1) The mapping should persist – if it exists in the same DB then we will just overwrite it every time, rendering the mapping useless.
2) Devs/Testers don’t need the mapping – just the end result.
Step 2 – Set up the masking to cover the tables, regardless if there is a mapped value
One of the most important phrases in the GDPR is “Data Protection by Design and Default“, and it’s one of my favorites. In this context I am going to interpret this in a very specific way, and that is: “we must mask everything, before trying to map it back to a value that exists, just in case the link to the MaskingMapper DB were to fail for any reason.
I first restore a copy of the Database I’m going to mask (the DMDatabase) and then setup a Data Masker substitution rule to process the DM_Customer table, de-identifying the credit card numbers:
Step 3 – Copy the distinct values across into the mapping table
This step is going to be as simple as writing a single tSQL statement to copy the values across – in Data Masker I will wrap this into a Command Rule and make it dependent on the previous substitution rule:
INSERT INTO MaskingMapper.dbo.CreditCardMap ( CustomerID , CreditCard ) SELECT DISTINCT customer_id , customer_credit_card_number FROM dbo.DM_CUSTOMER WHERE ( customer_credit_card_number <> '' AND customer_credit_card_number IS NOT NULL AND customer_id NOT IN (SELECT customer_id FROM MaskingMapper.dbo.CreditCardMap) );
Step 4 – Sync everything back together
Finally – we need to bring any information back from the table if it had values written to it in previous runs. In tSQL we could write an UPDATE with an appropriate WHERE clause but I’m going to use an additional controller and Table-to-Table Sync rule in Data Masker to handle this:
If we now run this we will have achieved deterministic masking, because we have the following before and afters – first for the DM_Customer table:
and for the CreditCardMap table:
The mapping table now has 77 rows and if we repeat the masking step by step without changing anything we can see that the credit card numbers change in the first instance, but then synchronize back to the values that should persist, the images below represent just running the first two steps in isolation (i.e. masking everything regardless – left) and then the synchronization job restoring the predetermined values (right) and the mapping table still has 77 rows.

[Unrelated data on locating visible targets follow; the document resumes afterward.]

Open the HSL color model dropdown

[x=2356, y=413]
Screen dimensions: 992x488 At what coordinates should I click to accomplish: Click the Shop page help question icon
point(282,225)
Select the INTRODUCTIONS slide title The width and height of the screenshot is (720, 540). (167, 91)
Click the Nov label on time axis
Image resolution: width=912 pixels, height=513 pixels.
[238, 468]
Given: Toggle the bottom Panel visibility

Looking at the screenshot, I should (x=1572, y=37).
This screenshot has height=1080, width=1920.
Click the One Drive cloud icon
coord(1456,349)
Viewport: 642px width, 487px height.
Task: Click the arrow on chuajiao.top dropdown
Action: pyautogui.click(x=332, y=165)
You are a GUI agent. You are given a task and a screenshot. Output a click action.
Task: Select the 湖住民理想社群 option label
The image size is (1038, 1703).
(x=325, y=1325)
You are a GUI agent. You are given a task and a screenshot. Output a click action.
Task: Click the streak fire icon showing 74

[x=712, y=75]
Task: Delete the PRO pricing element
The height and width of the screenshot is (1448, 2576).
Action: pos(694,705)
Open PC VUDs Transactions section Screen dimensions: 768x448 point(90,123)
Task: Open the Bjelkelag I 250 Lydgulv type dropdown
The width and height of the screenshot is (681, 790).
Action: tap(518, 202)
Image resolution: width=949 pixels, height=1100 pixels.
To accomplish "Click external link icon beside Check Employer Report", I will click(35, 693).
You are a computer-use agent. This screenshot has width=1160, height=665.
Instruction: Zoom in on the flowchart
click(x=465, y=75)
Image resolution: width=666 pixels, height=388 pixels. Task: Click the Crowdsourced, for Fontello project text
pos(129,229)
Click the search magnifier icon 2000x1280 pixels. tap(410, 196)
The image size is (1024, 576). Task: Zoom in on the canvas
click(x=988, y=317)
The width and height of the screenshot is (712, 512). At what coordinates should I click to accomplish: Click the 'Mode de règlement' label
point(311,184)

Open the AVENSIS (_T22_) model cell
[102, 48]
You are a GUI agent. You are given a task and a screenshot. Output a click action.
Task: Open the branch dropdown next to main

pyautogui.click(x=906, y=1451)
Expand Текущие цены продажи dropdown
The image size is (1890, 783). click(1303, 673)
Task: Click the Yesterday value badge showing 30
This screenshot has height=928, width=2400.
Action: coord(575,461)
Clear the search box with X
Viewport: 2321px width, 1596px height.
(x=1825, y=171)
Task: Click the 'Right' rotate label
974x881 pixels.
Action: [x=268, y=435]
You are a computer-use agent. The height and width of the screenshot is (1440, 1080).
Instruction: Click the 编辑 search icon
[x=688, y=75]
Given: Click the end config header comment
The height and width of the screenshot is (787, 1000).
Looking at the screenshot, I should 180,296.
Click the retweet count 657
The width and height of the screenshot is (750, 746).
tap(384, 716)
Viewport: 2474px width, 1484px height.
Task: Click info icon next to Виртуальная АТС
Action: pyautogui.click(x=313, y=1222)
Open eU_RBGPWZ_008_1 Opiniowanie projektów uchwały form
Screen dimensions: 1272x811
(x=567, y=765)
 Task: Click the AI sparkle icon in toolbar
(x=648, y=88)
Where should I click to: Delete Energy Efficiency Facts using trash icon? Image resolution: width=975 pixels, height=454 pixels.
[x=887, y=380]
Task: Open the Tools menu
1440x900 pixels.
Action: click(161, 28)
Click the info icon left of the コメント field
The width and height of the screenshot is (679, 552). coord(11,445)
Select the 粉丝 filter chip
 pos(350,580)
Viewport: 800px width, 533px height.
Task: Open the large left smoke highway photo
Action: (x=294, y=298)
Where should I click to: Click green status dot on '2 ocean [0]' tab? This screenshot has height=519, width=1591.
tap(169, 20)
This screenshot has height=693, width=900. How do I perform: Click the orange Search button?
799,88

Now if in the next run one of the NULL/blank fields has a real credit card number, or we add any additional customer IDs (i.e. with a more recent backup with fresh data) they can be masked, accounted for and persisted between each run.
Deterministic masking is hard, but it is possible. You can use a number of methods to achieve it, such as the above, but the first question you need to ask yourself (after “do I feel lucky”) is:
“Do I NEED deterministically masked data, or is it a nice to have?”
9 times out of 10, I’m pretty sure the answer will be that it is not essential, and therefore you should focus on making sure the masking of the data is random, static and fast. Adding compute to this process will only slow it down and at the end of the day, we just need to make sure our customers data is protected.